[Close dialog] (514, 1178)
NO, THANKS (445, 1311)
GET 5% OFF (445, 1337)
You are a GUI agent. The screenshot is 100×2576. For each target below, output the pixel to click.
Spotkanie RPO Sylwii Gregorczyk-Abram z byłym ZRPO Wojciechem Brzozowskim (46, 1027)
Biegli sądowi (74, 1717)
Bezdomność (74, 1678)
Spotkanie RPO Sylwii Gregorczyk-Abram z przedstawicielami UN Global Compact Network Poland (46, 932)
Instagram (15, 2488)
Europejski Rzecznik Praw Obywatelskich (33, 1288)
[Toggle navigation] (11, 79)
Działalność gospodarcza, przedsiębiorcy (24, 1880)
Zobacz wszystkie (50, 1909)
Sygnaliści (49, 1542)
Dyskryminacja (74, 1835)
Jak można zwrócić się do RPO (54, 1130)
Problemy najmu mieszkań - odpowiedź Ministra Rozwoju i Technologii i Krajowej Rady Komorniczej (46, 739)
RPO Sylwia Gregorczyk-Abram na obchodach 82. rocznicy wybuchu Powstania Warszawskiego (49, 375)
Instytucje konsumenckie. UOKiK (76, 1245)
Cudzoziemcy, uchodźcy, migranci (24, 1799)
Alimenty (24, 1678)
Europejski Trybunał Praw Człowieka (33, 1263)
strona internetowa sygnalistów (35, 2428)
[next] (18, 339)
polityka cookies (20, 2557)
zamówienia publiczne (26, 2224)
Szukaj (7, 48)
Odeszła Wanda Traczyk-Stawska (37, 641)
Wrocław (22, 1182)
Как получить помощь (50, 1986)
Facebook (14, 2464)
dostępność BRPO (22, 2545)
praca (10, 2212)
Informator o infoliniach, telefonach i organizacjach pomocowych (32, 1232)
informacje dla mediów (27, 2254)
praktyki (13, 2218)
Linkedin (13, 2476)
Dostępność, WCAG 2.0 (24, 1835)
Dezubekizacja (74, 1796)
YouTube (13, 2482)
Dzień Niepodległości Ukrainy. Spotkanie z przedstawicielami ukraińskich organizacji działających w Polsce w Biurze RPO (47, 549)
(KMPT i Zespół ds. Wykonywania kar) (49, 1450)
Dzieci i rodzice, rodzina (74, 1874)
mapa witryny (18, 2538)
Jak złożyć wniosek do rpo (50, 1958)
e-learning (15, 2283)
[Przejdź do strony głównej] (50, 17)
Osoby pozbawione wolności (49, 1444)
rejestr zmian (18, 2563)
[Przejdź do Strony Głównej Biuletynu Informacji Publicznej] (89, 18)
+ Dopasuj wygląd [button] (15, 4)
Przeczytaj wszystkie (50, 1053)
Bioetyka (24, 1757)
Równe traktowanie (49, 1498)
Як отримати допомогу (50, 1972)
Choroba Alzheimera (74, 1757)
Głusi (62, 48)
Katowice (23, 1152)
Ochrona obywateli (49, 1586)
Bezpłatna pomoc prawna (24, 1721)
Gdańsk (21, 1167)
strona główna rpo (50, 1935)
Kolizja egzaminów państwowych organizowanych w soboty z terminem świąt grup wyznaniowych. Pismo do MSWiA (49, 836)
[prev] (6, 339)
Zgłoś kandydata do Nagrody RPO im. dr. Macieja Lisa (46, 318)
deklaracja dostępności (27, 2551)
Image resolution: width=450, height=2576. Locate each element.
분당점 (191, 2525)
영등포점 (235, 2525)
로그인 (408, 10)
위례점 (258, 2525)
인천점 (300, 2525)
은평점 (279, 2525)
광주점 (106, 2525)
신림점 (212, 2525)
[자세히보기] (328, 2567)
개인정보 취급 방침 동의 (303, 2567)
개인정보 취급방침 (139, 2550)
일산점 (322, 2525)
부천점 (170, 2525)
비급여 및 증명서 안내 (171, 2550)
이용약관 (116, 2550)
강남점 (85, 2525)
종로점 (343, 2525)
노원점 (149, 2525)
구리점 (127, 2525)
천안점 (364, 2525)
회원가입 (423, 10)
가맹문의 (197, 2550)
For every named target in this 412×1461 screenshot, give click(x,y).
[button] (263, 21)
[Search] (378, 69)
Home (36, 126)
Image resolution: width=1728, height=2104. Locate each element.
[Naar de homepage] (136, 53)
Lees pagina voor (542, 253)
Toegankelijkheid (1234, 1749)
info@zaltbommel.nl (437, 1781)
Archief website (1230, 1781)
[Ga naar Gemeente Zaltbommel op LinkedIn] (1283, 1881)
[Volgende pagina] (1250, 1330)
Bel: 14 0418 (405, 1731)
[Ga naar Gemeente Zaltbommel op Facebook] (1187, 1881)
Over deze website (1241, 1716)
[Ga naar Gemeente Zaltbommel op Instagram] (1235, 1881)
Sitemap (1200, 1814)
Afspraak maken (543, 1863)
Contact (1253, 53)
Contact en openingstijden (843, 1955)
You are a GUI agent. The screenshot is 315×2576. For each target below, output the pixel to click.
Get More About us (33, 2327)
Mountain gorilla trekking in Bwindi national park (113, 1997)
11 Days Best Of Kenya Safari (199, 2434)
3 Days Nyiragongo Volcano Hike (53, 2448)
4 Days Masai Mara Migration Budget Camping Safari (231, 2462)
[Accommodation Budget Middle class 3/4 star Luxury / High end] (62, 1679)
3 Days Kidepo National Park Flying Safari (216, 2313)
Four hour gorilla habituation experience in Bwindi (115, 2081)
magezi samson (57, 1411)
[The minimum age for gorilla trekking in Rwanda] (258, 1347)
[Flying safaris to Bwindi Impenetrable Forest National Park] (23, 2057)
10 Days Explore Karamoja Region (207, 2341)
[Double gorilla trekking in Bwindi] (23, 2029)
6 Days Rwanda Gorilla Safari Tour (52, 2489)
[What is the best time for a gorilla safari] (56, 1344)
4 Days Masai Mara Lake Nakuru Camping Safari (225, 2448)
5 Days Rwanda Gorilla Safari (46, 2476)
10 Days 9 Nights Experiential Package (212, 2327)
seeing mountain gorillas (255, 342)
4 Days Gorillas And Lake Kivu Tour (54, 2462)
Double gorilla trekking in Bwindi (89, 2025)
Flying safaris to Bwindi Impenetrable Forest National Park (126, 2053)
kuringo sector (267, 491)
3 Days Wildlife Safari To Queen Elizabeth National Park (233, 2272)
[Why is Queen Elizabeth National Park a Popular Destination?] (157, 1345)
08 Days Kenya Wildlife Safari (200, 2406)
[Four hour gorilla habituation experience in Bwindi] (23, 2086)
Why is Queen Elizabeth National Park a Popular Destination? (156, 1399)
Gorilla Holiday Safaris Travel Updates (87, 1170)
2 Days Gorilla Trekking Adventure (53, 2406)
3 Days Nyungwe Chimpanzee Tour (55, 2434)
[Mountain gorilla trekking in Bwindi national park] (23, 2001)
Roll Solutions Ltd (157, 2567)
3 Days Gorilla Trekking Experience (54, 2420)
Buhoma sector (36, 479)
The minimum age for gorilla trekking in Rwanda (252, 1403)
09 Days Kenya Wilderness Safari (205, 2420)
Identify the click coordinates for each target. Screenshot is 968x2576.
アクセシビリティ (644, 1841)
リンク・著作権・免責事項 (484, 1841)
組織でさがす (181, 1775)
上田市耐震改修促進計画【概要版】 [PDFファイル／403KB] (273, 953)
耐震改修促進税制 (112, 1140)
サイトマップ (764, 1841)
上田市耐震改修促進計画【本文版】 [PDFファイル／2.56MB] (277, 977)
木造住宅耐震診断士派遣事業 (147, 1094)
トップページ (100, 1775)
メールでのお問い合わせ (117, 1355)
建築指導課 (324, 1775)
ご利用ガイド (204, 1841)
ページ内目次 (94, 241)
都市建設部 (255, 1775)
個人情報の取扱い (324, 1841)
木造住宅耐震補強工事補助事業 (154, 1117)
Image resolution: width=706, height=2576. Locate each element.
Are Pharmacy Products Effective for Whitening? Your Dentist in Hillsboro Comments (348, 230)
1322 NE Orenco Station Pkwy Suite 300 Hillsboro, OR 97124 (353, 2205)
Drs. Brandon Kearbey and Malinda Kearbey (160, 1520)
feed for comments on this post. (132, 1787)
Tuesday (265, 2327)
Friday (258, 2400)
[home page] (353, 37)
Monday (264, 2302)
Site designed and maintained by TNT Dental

> [Task brief] Return each line from the entries above that includes "Kenya".

> [Solution for this problem]
11 Days Best Of Kenya Safari (199, 2434)
08 Days Kenya Wildlife Safari (200, 2406)
09 Days Kenya Wilderness Safari (205, 2420)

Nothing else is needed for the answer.